Lakes Lay Monitoring Lab & Field Intern:
Sara Forcina, Biochemistry: Molecular & Cellular Biology ‘24
The intern became proficient at using standard laboratory and field sampling techniques in water quality monitoring and employed evolving sampling and analytical techniques used to track potentially toxic cyanobacteria blooms. The intern interacted extensively with local volunteer monitors who collected water quality samples on their respective lakes and ponds. Through the collection and analysis of data, and the interaction with the lay public, the intern gained an appreciation of the need for quantitative data that contributes to a long-term database upon which stakeholders base informed decisions at the local level.
Mead Base Intern:
Beth Thomas, Human Development & Family Studies ‘25
This intern worked at the Mead Base Conservation Center, the southernmost entry to the White Mountain National Forest. The Base hosts a historic farmhouse and campsites and serves as a launchpad for several trailheads including the Wentworth Trail up Mt. Israel. The summer intern designed and delivered environmental 4-H youth programming, developed + facilitated an extensive 4-H Special Interest program for youth, and support natural resource management activities at the Base.

:::::

▶ **What you will do**: According to the internship descriptions, which trail up Mt. Israel is named as one of the trailheads served by the Mead Base?

:::::

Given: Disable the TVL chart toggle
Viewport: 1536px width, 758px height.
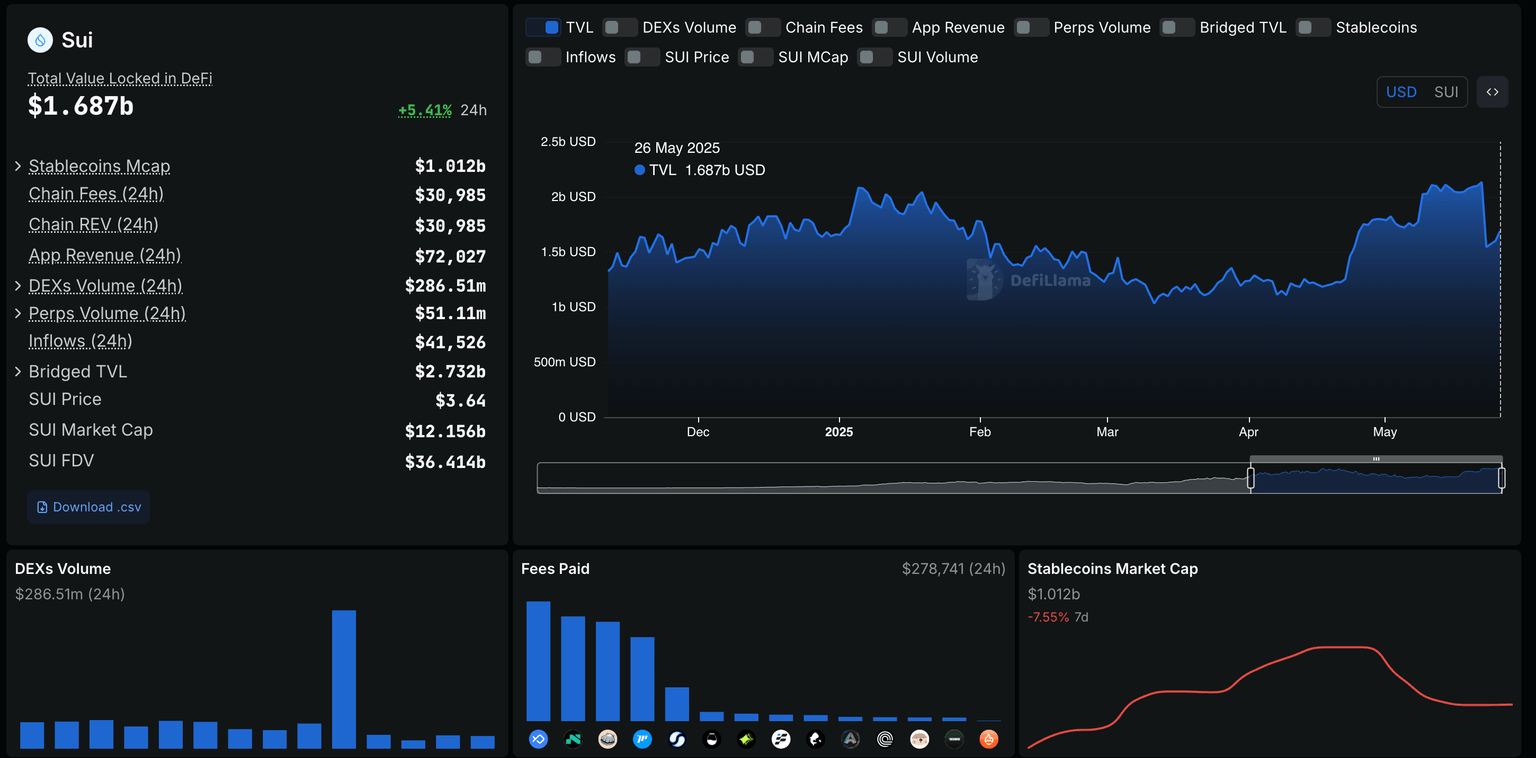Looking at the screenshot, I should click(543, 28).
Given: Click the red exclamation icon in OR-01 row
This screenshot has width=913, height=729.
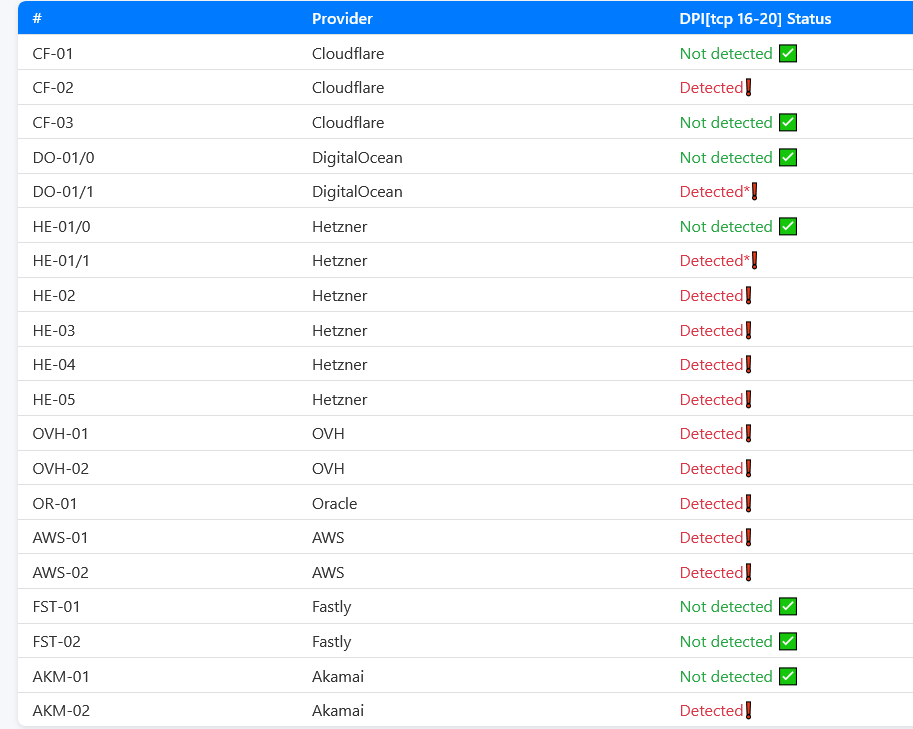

:::::

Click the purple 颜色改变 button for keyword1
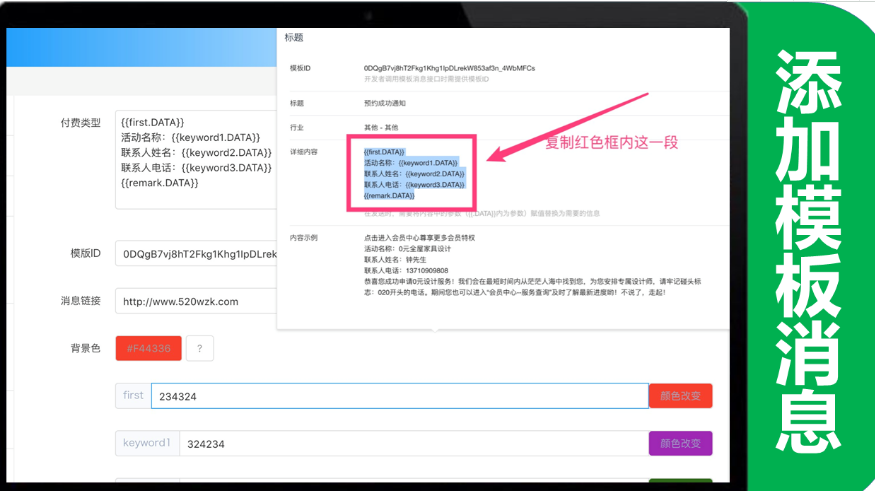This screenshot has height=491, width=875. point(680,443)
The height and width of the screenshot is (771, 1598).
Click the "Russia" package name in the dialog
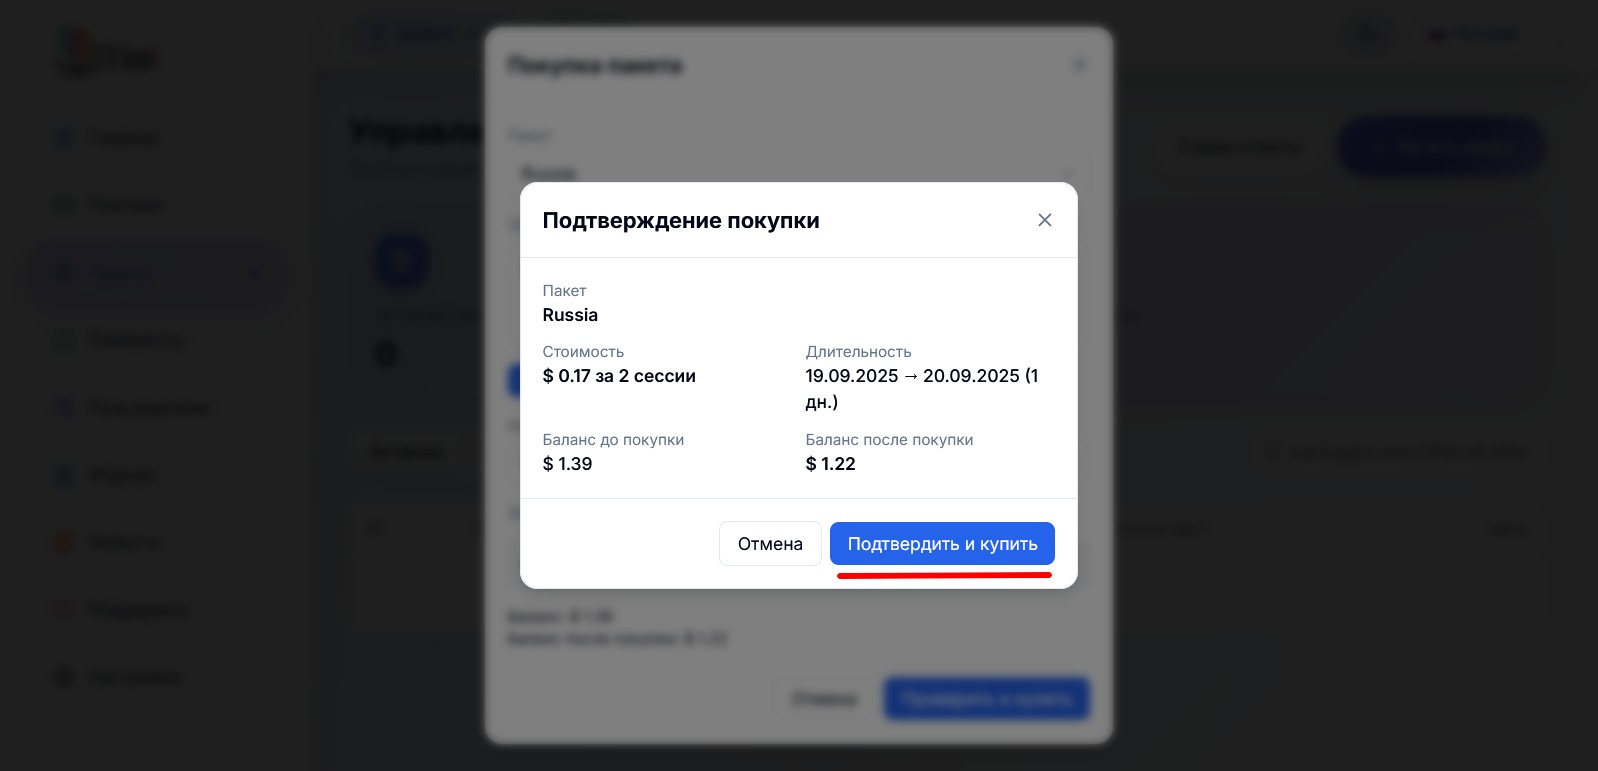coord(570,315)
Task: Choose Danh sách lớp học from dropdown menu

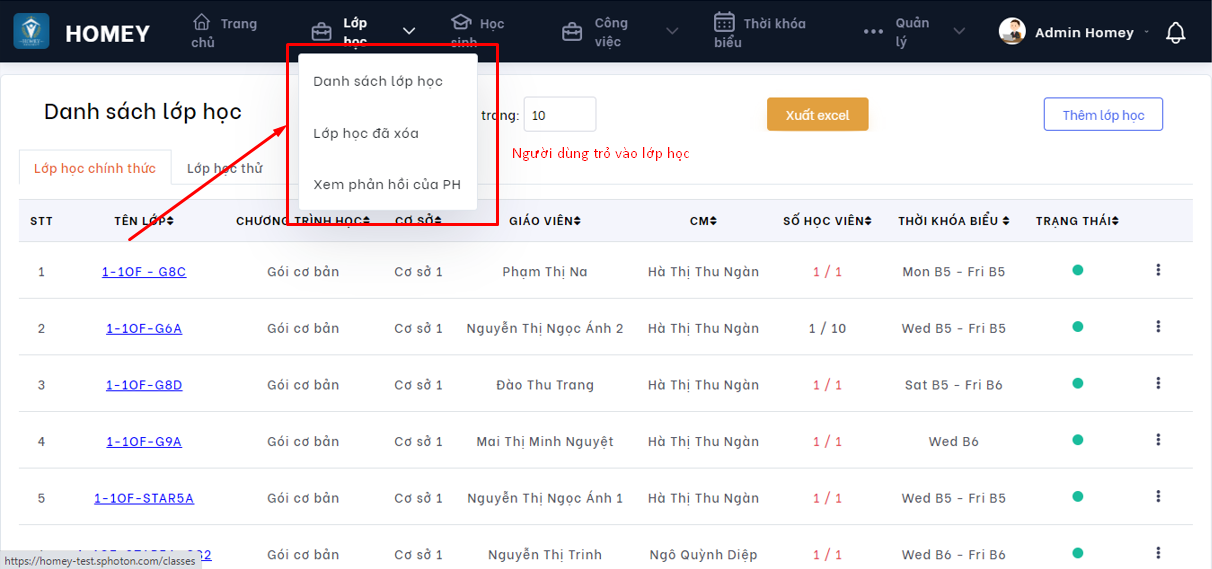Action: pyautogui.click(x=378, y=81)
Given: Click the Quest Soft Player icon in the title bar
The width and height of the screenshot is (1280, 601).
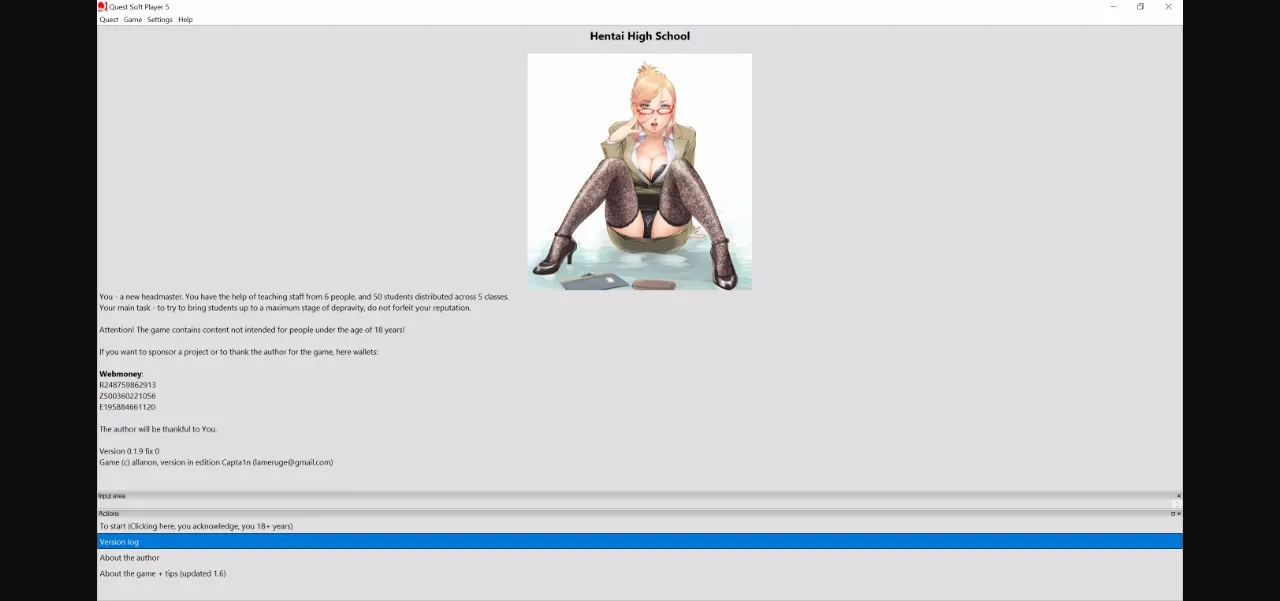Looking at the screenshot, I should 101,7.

:::::

▶ **Exercise answer**: The Wentworth Trail